Ilana Glazer (born April 12, 1987) is an American comedian, director, producer, writer, and actress. She co-created and co-starred, with Abbi Jacobson, in the Comedy Central series Broad City, which is based on the web series of the same name. She was twice nominated for the Critics' Choice Television Award for Best Actress in a Comedy Series for the series. Glazer also starred in the 2017 film Rough Night and released her debut stand-up comedy special, The Planet Is Burning, in January 2020. In 2022, she won the Tony Award for Best Musical for serving as a producer for the Broadway show A Strange Loop.

Early life
Glazer, born in New York City, New York, is the daughter of Sandi and Larry Glazer, who both work in insurance and finance. She grew up in a Reform Jewish family in St. James, New York, on Long Island and is of Ashkenazi Jewish descent. Her brother, Eliot Glazer, is a producer, writer and actor with whom she has worked on shows like The Boys Presents: Diabolical and Broad City where he plays her brother.

__STORED DATA__
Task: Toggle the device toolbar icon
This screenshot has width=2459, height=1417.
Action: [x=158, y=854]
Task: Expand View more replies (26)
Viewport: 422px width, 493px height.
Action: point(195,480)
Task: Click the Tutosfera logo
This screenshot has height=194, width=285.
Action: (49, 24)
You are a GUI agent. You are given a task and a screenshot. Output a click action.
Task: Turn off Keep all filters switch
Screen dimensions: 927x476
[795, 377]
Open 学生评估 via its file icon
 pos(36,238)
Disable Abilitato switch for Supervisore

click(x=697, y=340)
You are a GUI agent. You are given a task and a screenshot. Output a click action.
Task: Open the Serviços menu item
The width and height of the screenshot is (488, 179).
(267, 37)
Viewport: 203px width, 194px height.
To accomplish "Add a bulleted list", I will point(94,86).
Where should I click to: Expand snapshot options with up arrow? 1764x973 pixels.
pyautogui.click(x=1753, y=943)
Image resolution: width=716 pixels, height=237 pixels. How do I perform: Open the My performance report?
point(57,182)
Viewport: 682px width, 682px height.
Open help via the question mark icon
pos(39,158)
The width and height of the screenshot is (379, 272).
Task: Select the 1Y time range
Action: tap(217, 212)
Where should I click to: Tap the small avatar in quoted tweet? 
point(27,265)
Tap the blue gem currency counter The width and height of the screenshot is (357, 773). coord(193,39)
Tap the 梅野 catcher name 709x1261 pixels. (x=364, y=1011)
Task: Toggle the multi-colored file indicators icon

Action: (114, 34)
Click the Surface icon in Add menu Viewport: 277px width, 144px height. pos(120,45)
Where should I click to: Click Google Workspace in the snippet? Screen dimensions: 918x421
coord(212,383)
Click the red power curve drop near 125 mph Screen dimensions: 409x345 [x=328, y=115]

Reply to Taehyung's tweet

__WHAT IS ASKED__
Please continue the Ilana Glazer biography, starting right after its last sentence about her brother Eliot.

__OUTPUT BELOW__
Glazer graduated from New York University in 2009, majoring in psychology.

Career

Early work
Glazer began taking classes at the Upright Citizens Brigade Theatre in 2006, and performed around New York City doing improv and stand-up for the next several years.

Broad City

Development 
In 2009, along with co-creator Abbi Jacobson, Glazer began shooting Broad City, a web series starring the two as fictionalized versions of themselves. The series was nominated for an ECNY Award for 'Best Web Series' and was positively received, garnering attention from major media outlets such as Entertainment Weekly, USA Today, and The Wall Street Journal. The series caught the attention of Amy Poehler, who subsequently met with Glazer and Jacobson to help them shop a pilot script based on the series. Poehler also agreed to star in the web series finale.

In 2011, cable network FX, working with Poehler as the producer, purchased a script commitment for the series from Glazer and Jacobson. However, the network did not approve the script and decided not to proceed with development. Glazer and Jacobson then approached Comedy Central, who agreed to purchase the script from FX and order a pilot.

From 2012 to 2014, Glazer co-created the web series Chronic Gamer Girl with Alex Charak.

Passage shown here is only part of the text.